After the lake scene, Dani and Christian have a big fight. Dani wants to go. She sheds her meekness and tells him directly he and his friends are “opportunistic anthropologists” who were lured here and will not get out alive to share these secret “pagan rituals.” They need to get out before it’s too late! But Christian rejects her remarks, informing her he can’t leave because he’s writing his thesis on Hårga. “I just decided,” he says, echoing the obnoxious lie he told in the beginning when he got caught hiding his Sweden trip from her.
From here, their fight blows past the debate about leaving and becomes about how Christian takes Dani’s kindnesses as a personal insult. In a diatribe that had the audience gasping and cackling, Christian declares she only brought him a flower bouquet to point out how he doesn’t bring her flowers. “I was being kind,” she wails, confused and hurt. In response, he rolls his eyes and accuses her of painting herself as the “selfless altruist” to make him look like a “dick.” It’s more of that pitch-black relationship satire that Aster does so achingly well, and it’s a marvel to watch. Yet, here’s the thing: for all its greatness, nothing I saw in the Director’s Cut was something I felt I missed in the theatrical release.
In the theatrical version, Mark was clearly established as a fool as was Josh the tunnel-visioned scholar. Christian was a dick even without this blow-up, though it could be argued this fight scene makes the fate he bears feel more earned. Dani felt whole without the additional scenes of conversation and crying. Even the rituals felt inessential to Aster’s tale of folk-horror and toxic romance. And yet I revel in the Director’s Cut, which allows us more time to wander in Aster’s enchanting and haunting world of Hårga. Basically, I connected to something he said after the film.

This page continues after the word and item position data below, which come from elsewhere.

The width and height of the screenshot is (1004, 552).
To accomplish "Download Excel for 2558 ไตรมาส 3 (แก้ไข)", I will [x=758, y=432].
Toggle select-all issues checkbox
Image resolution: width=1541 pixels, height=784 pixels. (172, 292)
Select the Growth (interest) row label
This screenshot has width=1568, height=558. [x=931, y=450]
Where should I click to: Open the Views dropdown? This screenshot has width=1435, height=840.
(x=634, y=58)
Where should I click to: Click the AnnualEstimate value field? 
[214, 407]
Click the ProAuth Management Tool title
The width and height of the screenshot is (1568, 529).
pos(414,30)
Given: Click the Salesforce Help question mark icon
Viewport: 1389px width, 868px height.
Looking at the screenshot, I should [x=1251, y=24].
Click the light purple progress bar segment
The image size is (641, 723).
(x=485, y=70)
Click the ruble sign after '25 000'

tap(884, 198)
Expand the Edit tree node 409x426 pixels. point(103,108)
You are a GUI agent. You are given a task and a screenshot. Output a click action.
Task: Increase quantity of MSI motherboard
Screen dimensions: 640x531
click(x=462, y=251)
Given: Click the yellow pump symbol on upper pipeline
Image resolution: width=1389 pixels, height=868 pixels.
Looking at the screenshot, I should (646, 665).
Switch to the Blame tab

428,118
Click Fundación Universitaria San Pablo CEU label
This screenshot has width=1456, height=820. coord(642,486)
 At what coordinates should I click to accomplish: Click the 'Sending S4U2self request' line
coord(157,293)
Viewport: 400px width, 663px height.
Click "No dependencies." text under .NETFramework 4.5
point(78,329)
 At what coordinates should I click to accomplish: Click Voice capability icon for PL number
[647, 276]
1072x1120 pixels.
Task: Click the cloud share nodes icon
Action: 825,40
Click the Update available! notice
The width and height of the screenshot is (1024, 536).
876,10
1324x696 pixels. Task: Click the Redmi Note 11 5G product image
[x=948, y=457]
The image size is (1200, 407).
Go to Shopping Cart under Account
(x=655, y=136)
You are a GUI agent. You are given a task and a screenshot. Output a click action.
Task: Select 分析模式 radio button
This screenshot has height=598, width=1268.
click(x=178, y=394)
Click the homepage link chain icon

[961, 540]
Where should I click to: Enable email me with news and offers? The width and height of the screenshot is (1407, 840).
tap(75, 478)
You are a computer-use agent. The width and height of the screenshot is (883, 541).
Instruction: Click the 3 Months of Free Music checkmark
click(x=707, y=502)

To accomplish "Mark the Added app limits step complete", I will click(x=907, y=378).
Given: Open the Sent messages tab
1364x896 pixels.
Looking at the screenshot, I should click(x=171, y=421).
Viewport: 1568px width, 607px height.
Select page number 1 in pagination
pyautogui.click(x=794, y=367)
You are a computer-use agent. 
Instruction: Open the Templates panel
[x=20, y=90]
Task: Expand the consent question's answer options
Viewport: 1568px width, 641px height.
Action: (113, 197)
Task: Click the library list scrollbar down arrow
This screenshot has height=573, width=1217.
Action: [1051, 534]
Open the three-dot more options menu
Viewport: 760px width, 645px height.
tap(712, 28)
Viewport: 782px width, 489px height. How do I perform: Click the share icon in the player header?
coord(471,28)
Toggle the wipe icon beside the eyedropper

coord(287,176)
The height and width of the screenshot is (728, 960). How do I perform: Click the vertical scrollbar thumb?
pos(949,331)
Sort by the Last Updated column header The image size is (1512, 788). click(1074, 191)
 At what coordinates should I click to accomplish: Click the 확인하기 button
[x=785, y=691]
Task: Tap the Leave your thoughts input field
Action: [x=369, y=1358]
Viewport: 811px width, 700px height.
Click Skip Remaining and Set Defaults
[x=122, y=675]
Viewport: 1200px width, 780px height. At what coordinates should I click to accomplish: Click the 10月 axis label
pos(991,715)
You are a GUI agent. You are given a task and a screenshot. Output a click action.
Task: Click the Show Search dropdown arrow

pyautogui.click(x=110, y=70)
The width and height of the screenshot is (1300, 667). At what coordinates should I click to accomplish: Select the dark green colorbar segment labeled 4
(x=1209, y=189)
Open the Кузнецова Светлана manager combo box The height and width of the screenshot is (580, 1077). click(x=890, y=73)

“I like long movies, obviously,” Aster admitted with a slight smile. “I really like to just live in worlds and live in movies. Talking as a viewer, if a movie’s good, I want to stay in it. So, the intention here was always to make something that viewers can live in.”
That, in a nutshell, is the difference between Midsommar and its Director’s Cut. The first is a movie with a world so rich and characters so vibrant, that even at 2 hour and 27 minutes, I love it absolutely, felt satisfied, yet craved more. The Director’s Cut gives fans that more. With it, Aster re-opens the door, inviting us back into Hårga, heartache, and salvation. He gives us greater access to this movie we want to live in, and gives us the space to stretch out, feel the sun on our faces, the dance in our veins, and—just maybe—the grass growing through our toes.
Midsommar: Director’s Cut made its world premiere at Film At Lincoln Center’s Scary Movies XII.